Janio de Freitas
Em visita a Trump, Bolsonaro entregou mais do que levou e nada trouxe
É fácil imaginar o que no Brasil sucederia a Lula, Dilma, Sarney ou Itamar se um deles fizesse uma pequena parte das entregas, em troca de absolutamente nada, de Jair Bolsonaro a Trump. Nem é preciso considerar, na comparação hipotética, o espetáculo de subserviência e bajulação —palavras da imprensa americana— dado em nome do Brasil. A comitiva brasileira, sem exceção para os generais, em momento algum se lembrou, um mínimo que fosse, de que representava um país cuja degradação ainda não arruinou a sua dignidade internacional —a última reserva.

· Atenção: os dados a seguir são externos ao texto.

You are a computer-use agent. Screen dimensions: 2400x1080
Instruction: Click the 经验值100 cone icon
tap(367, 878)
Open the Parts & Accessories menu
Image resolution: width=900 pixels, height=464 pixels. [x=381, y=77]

Além das concessões substanciais, como importar trigo americano em desrespeito ao acordo que nos traz o trigo argentino, e de comprometimentos no jogo dos organismos internacionais, Bolsonaro e Paulo Guedes renegaram as muitas vantagens da filiação brasileira à OMC, Organização Mundial do Comércio. Como presente de consolação, o governo Trump promete (sem dar garantia) apoiar a entrada do Brasil na OCDE, Organização para Cooperação e Desenvolvimento Econômico. Da qual já se recebe a colaboração mais útil.

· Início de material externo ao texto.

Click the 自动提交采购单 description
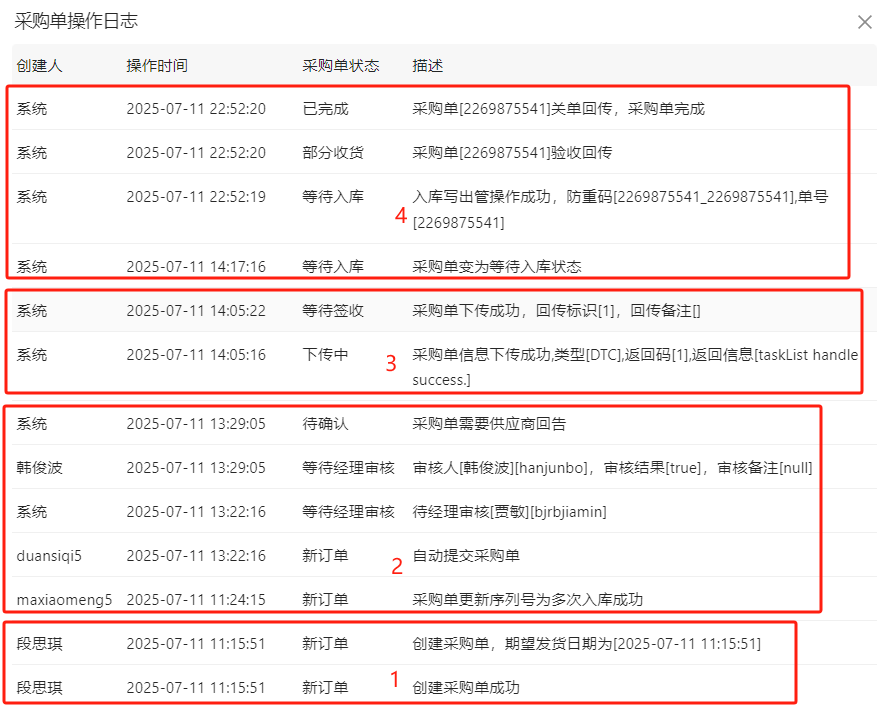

Simbólica das promessas que enrolaram as concessões brasileiras, ficará para a crônica histórico-anedótica. É a promessa de que Trump "se esforçará" para ver, por desejo seu, o Brasil na Otan, a Organização do Tratado do Atlântico Norte. Para isso, teria duas hipóteses. Dadas as possíveis dificuldades para levar o Brasil até o Atlântico Norte, Trump pode ceder ao velho desejo americano inspirado pela Amazônia e fazer do Brasil o que fez do Alasca.
Apesar de situado no lado oposto ao Atlântico Norte, esse extremo das Américas integra a Otan desde que declarado estado americano. Na verdade é colônia, como os próprios Estados Unidos estabeleceram, por exemplo, para as "províncias ultramarinas" de Portugal na África. Com o correto argumento de que a dominação de território desconexo é própria de colônia, não de estado nem província, ou lá o que nomeiem.
A outra hipótese, menos própria para o estilo Trump, seria propor aos países europeus da Otan uma condição estatutária nova, para abrigar o Brasil. Ao que os europeus dariam duplo não. Mais nos gabinetes fechados, e ainda assim sonoros, do que às claras, entre os europeus e o governo americano a Otan é causa de crise grave. Os primeiros agem para a criação de uma Otan só europeia, cansados das exigências custosas do sócio, aliás, maior produtor de armas do mundo. Trump, por seu lado, acusa países europeus de atraso deliberado das contribuições financeiras, o que ninguém nega.
A importância dada por Trump ao encontro com Bolsonaro ficou exposta em seu convite à presença de Eduardo Bolsonaro. Criticada aqui e ridicularizada nos Estados Unidos, a presença foi muito boa. Mostrou que a natureza do encontro na Casa Branca, definida por Trump, foi apenas social. Entre duas pessoas que são presidentes, não entre dois presidentes no exercício de suas responsabilidades. Uma visita que levou muito, entregou mais do que levou e nada trouxe.
A não ser um motivo de curiosidade. Nossa. Não consta ter havido, jamais, a visita do presidente de um país ao centro de informação e de ações sigilosas de outro, ainda mais à monstruosa CIA. Por que isso se deu com Bolsonaro, é pior do que não sabido. Muito pior.